Mowbray, Chung & Greenleaf on Explainable AI (XAI) in Rules as Code (RaC): The DataLex approach

Andrew Mowbray (University of Technology Sydney, Faculty of Law), Philip Chung (University of New South Wales (UNSW Sydney), Faculty of Law and Justice), and Graham Greenleaf (University of New South Wales, Faculty of Law) have posted “Explainable AI (XAI) in Rules as Code (RaC): The DataLex approach” on SSRN. Here is the abstract:

The need for explainability in implementations of ‘Rules as Code (RaC)’ has similarities to the concept of ‘Explainable AI (XAI)’. Explainability is also necessary to avoid RaC being controlled or monopolised by governments and big business. We identify the following desirable features of ‘explainability’ relevant to RaC: Transparency (in various forms); Traceability; Availability; Sustainability; Links to legal sources; and Accountability.

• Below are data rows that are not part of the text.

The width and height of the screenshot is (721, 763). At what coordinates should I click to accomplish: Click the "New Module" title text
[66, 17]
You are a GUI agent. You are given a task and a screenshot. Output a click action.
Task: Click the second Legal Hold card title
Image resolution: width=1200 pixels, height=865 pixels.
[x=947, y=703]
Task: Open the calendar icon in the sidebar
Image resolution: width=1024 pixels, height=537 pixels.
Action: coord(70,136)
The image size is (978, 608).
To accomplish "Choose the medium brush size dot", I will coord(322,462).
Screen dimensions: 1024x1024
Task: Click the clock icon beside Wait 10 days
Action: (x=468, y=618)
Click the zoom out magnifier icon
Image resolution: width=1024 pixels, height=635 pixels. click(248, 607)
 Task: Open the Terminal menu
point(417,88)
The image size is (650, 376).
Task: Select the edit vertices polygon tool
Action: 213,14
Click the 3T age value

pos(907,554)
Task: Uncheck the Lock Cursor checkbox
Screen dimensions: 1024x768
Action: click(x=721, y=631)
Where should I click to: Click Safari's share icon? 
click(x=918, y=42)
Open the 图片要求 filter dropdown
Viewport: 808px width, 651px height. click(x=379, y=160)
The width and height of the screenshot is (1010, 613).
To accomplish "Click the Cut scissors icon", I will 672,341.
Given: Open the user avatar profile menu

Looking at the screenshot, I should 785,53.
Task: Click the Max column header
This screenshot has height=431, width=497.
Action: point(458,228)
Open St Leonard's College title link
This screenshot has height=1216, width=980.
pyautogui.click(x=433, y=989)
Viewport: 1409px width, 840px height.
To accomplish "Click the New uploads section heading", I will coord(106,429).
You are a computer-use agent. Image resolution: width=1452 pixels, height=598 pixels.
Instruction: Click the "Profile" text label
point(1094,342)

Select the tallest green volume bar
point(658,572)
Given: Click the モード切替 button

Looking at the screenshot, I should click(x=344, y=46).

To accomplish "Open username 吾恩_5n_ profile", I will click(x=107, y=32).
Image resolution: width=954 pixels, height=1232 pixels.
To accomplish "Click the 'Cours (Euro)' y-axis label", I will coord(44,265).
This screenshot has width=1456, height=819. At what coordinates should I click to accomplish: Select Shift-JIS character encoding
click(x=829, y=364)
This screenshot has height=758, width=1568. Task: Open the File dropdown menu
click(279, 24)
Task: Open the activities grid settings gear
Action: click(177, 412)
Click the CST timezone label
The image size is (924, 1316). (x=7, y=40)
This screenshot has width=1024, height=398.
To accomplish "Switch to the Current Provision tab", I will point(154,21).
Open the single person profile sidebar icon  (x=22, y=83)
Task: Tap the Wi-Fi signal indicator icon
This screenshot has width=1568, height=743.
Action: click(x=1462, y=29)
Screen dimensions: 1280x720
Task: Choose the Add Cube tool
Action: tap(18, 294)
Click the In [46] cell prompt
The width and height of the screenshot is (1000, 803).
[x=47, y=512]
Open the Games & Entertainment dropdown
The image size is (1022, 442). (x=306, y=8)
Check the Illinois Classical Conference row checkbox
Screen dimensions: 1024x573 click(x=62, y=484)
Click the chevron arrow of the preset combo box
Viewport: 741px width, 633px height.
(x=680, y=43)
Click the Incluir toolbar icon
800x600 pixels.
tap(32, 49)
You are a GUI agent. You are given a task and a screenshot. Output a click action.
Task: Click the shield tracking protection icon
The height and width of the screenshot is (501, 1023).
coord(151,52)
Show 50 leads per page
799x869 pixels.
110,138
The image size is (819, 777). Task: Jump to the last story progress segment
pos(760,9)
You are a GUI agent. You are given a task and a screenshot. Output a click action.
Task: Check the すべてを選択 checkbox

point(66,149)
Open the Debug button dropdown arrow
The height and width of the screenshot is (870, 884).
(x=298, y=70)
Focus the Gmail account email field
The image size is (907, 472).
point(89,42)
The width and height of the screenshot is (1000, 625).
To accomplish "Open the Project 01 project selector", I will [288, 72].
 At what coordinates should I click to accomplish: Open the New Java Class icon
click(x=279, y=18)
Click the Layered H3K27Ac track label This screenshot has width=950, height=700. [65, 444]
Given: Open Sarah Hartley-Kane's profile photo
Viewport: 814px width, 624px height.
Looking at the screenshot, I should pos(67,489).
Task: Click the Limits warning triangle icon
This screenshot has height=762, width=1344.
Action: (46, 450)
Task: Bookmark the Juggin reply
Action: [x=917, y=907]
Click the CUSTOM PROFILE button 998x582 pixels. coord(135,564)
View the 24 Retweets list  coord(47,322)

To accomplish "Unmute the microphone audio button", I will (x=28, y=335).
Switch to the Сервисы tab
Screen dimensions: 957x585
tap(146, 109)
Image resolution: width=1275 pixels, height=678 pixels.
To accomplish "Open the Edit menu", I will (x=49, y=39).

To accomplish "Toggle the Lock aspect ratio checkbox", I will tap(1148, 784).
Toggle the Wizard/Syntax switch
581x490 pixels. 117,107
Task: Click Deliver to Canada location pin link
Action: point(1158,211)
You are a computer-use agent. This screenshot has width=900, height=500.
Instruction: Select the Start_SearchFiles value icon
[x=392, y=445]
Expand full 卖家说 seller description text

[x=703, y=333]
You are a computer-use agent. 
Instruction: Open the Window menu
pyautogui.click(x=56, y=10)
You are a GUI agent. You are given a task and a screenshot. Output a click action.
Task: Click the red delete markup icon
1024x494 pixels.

Where RaC applications are used to develop automated decision-making systems, some forms of explainability are increasingly likely to be required by law. We then assess how AustLII’s DataLex environment implements ‘explainability’ when used to develop RaC: in open software and codebases; in development and maintenance methodologies; and in explanatory features when codebases are executed. All of these XAI aspects of DataLex’s RaC are consistent with keeping legislation in the public domain no matter how it is encoded.